Fox is falsely claiming that the day after the attack on the U.S. Consulate in Benghazi, Libya, the president “didn't receive a briefing” on the attack in an attempt to resurrect the falsehood that President Obama isn't receiving intelligence briefings.
In fact, Obama did receive a briefing from Deputy National Security Adviser Denis McDonough on September 12. He received additional briefings the following day.
Nevertheless, Fox & Friends co-host Brian Kilmeade asked Washington Free Beacon senior editor Bill Gertz: Obama “didn't get a briefing on September 12, did he?” Kilmeade also repeated the assertion that Obama has been skipping more than half of his intelligence briefings. Gertz suggested that Obama was letting the campaign get in the way of national security.
But the entire assertion that Obama is not receiving daily intelligence briefings is based on quicksand.
In September, Washington Post columnist Marc Thiessen suggested that Obama was not committed to national security because he did not always attend in-person daily intelligence briefings. But Thiessen himself noted in his column that Obama “reads his briefing” on national security every day. And the Post's own fact-checker Glenn Kessler pointed out in response to Thiessen that presidents have often preferred written daily intelligence briefings over oral ones.

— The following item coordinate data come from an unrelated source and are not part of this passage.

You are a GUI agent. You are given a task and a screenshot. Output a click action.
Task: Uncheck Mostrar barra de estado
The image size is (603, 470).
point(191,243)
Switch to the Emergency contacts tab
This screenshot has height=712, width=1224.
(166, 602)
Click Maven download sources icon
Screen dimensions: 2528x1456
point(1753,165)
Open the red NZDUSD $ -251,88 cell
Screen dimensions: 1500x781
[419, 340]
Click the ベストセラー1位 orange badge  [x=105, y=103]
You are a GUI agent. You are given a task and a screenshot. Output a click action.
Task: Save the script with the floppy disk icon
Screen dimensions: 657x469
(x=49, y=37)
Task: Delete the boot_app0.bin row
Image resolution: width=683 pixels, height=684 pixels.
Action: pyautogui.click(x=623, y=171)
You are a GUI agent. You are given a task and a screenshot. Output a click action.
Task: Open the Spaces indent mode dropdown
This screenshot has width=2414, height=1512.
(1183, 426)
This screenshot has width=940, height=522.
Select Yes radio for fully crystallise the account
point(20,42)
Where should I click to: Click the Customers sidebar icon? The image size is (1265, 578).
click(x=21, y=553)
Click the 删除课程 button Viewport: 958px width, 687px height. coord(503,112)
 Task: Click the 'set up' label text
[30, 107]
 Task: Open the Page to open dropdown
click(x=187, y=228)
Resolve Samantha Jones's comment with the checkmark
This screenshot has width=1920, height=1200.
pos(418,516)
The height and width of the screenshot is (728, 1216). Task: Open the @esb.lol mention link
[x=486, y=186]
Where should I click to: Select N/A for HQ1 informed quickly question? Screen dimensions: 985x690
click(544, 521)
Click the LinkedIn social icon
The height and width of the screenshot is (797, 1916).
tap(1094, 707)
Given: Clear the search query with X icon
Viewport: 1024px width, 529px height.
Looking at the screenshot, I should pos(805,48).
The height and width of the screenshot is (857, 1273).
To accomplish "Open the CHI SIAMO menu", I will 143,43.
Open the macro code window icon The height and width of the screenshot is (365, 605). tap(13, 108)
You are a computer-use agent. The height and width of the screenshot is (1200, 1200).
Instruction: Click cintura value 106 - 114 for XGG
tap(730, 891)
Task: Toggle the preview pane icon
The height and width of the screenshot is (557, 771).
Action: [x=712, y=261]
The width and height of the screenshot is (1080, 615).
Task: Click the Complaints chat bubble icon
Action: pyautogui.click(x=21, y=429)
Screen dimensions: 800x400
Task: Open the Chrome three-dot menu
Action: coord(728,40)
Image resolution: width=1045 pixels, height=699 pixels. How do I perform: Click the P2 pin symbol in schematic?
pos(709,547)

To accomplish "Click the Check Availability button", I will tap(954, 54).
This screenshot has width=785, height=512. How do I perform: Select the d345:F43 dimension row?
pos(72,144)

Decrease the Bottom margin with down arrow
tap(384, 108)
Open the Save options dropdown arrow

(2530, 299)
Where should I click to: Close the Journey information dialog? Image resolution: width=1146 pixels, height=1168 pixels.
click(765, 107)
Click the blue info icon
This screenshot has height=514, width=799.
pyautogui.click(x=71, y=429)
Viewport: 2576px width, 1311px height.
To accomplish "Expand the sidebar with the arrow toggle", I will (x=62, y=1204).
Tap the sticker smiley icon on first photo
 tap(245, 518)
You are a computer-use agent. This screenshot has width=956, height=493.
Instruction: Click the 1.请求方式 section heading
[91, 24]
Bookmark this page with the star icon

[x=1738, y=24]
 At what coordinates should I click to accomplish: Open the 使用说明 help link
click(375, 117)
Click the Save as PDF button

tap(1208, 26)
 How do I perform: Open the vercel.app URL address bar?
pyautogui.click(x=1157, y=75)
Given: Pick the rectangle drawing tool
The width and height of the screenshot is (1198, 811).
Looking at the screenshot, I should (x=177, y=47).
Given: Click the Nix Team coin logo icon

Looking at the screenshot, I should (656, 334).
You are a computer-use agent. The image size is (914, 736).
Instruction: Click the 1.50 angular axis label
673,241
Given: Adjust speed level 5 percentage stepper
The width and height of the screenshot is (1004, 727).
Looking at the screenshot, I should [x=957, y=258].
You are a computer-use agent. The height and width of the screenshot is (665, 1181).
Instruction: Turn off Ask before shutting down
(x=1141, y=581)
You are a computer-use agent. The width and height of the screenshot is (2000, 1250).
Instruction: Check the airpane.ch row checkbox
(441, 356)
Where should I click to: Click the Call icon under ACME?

Moreover, as Kessler reported, there may be advantages to receiving a written briefing rather than an oral briefing. For instance, if President George W. Bush had read his intelligence briefings, he might have noticed the dissents to the intelligence community's assessment that Iraq had an ongoing weapons of mass destruction program. From Kessler's piece:
Thomas S. Blanton, director of the National Security Archive at George Washington University, says that there have been “lots of variation in the briefing patterns” among presidents, with different consequences.
George W. Bush “wanted personal and oral, and that matched CIA's institutional interest in face to face with the president, much better for their bureaucratic politics, but unclear how good it was for presidential decision making,” he said. “On Iraq WMD [weapons of mass destruction], the direct brief was clearly pernicious; reading might have pointed to the dissents, but the briefers did not.”